One day in the 1860s Mendel was working on his now-famous plant hybridization experiments where he tried to hybridize different types of peas. For simplicity, we only consider one feature of peas: their size. If Mendel started with n initial types of peas, each with a different size, he would get n^{2} hybridized types after the first generation. His goal was to optimize the size (the larger the better) by repeated hybridization so that after many generations, he might obtain a breed that produces very large peas. However, to cultivate all these n^{2} candidates might be infeasible as it requires too many resources in terms of time, land, and energy when n is huge. As a matter of fact, due to funding cuts at his abbey, Mendel could only afford to grow n among the n^{2} candidates. How would he choose the n most promising candidates, i.e. the hybrids with the highest likelihoods of producing larger sizes? Well, without knowing the (hidden) genotypes of the n initial types, the only thing he can do is guess the size of the hybrid type based on phenotype, i.e. the sizes of the two parent types. Let’s assume he used the very simple formula \(\left \lceil {(x + y)/2} \right \rceil\) to calculate the estimated size of the hybrid of two parents of sizes x and y. For example, if the two parents have sizes 5 and 2, we guess the hybrid will most likely have a size of 4.

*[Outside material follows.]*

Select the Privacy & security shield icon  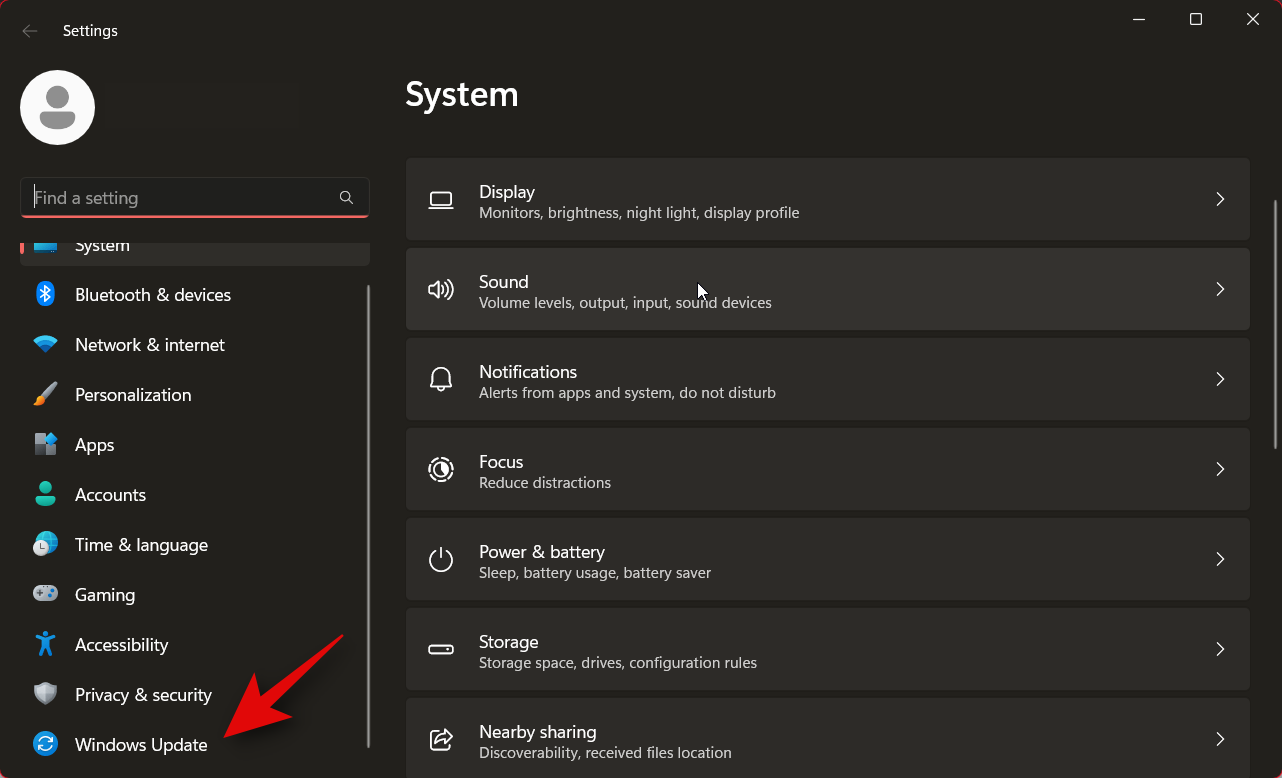[45, 694]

Your job is find the largest n sizes in this matrix of n × n combinations.

^{1}Darwin (1809–1882) was, like most of his contemporaries, completely unaware of Mendel’s results, which were only rediscovered and popularized posthumously in the early 20th century. Had Darwin read Mendel’s papers, history of science would have been very different.

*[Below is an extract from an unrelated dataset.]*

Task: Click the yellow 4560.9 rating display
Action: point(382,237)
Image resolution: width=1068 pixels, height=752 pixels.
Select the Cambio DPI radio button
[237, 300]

The first line is the number K of input data sets, followed by the K data sets, each of the following form:

The first line contains an integer 1 ≤ n ≤ 10000, the number of initial types.

The second line contains n positive integers, the sizes of the initial types.

For each data set, output “Data Set x:” on a line by itself, where x is its number. On the next line output n integers, in sorted order, which are the largest n numbers from the matrix of n × n combinations. Each data set should be followed by a blank line.